Greetings, children of the dark. Sad to say our April short story submissions window is now closed, and I thought I’d bring you a very real statistic to show why we moved our submissions process to this strange quarterly beast. 

The statistic is this: in that 2-week window, we got more than 50 submissions.

Yes, 50 stories. Each of you should have now received an email to acknowledge your story is in the system, but if you haven’t and were expecting one, please do get in touch. We are very old-school here at TWF Towers and there is no automated email immediately going back to you to say “hey, we got it!”—it does take an actual human (i.e. me!) to go into the inbox and fish them out, catalogue them, and put them into our system—but I’ve now moved every submission into the next step of the process. From here, Stuart, Shalini and I get to reading, reviewing, analysing, arguing, and finding those stories that we’d like to accept. Of course, with 50+ stories for essentially about 12 spots, we’re going to have to be very critical and maybe let go of something that would’ve made it once upon a time.

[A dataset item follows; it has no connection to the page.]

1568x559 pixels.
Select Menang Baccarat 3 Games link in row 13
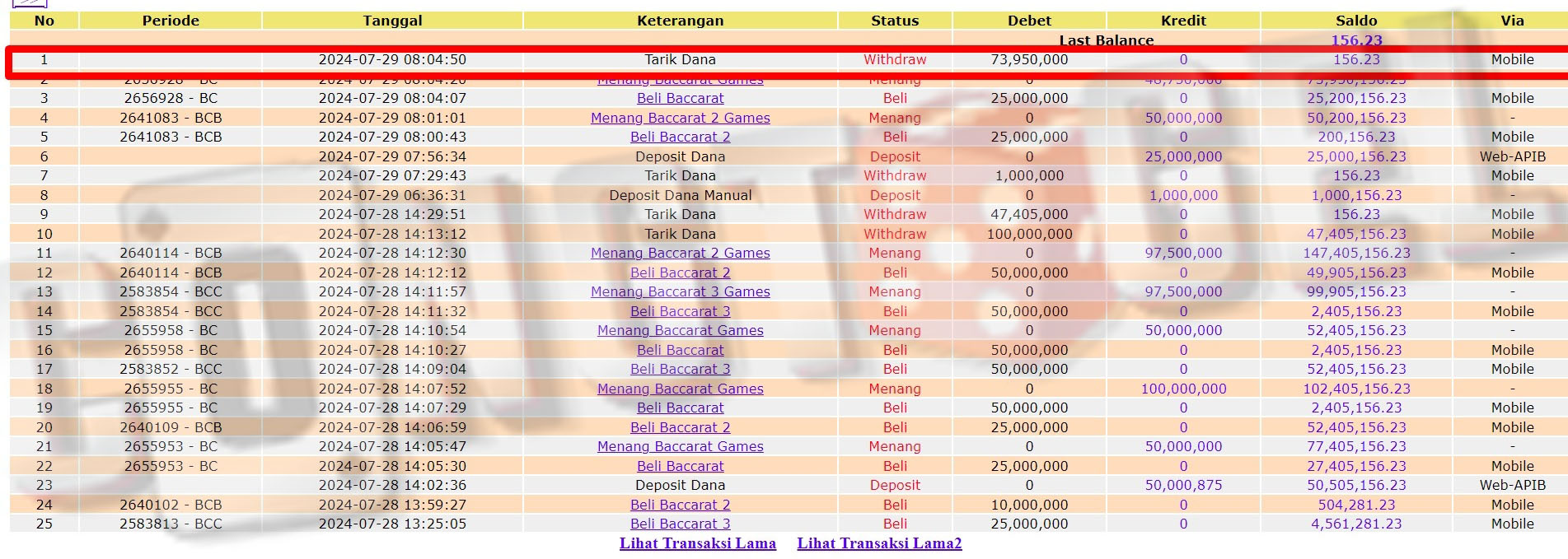tap(680, 291)
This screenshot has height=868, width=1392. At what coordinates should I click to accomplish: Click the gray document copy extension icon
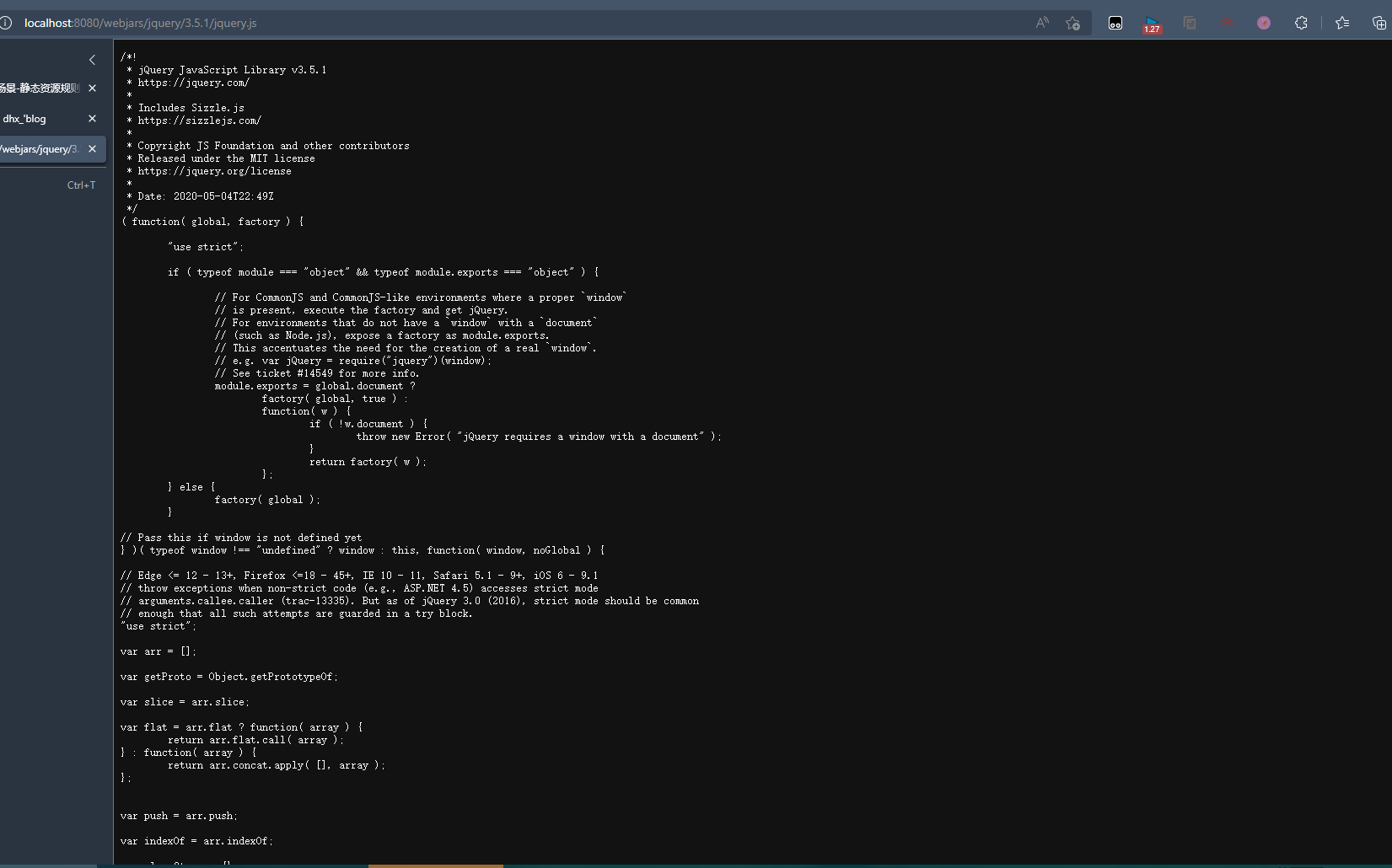tap(1190, 23)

For that, I’m sorry.

Before the move to a staggered submissions process, we would be getting around the same number of submissions every single month. And there are just a handful of us, all volunteers, trying to make our way through those submissions. And we can only publish one short story a week, alongside our three drabbles. (If you want us to be able to afford more, get to supporting us on Patreon!)

If we didn’t try to limit the opportunity to submit, we would currently be scheduling stories several years in advance—and no one wants to wait a decade to see their story in digital print! (And yes, we still haven’t made our way through all of the stories from the last window, and there’s actually a handful of stories I need to edit and send back to writers who submitted in the last half of 2023. Life, sorry, etc.)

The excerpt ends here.